— Your goal —
Write out every one of the records below again, unchanged.

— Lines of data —
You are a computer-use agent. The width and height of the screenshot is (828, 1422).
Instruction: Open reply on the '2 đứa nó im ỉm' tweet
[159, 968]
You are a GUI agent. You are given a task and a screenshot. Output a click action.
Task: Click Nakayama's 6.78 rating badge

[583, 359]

— Finished task —
You are a computer-use agent. The width and height of the screenshot is (828, 1422).
Instruction: Open reply on the '2 đứa nó im ỉm' tweet
[159, 968]
You are a GUI agent. You are given a task and a screenshot. Output a click action.
Task: Click Nakayama's 6.78 rating badge

[583, 359]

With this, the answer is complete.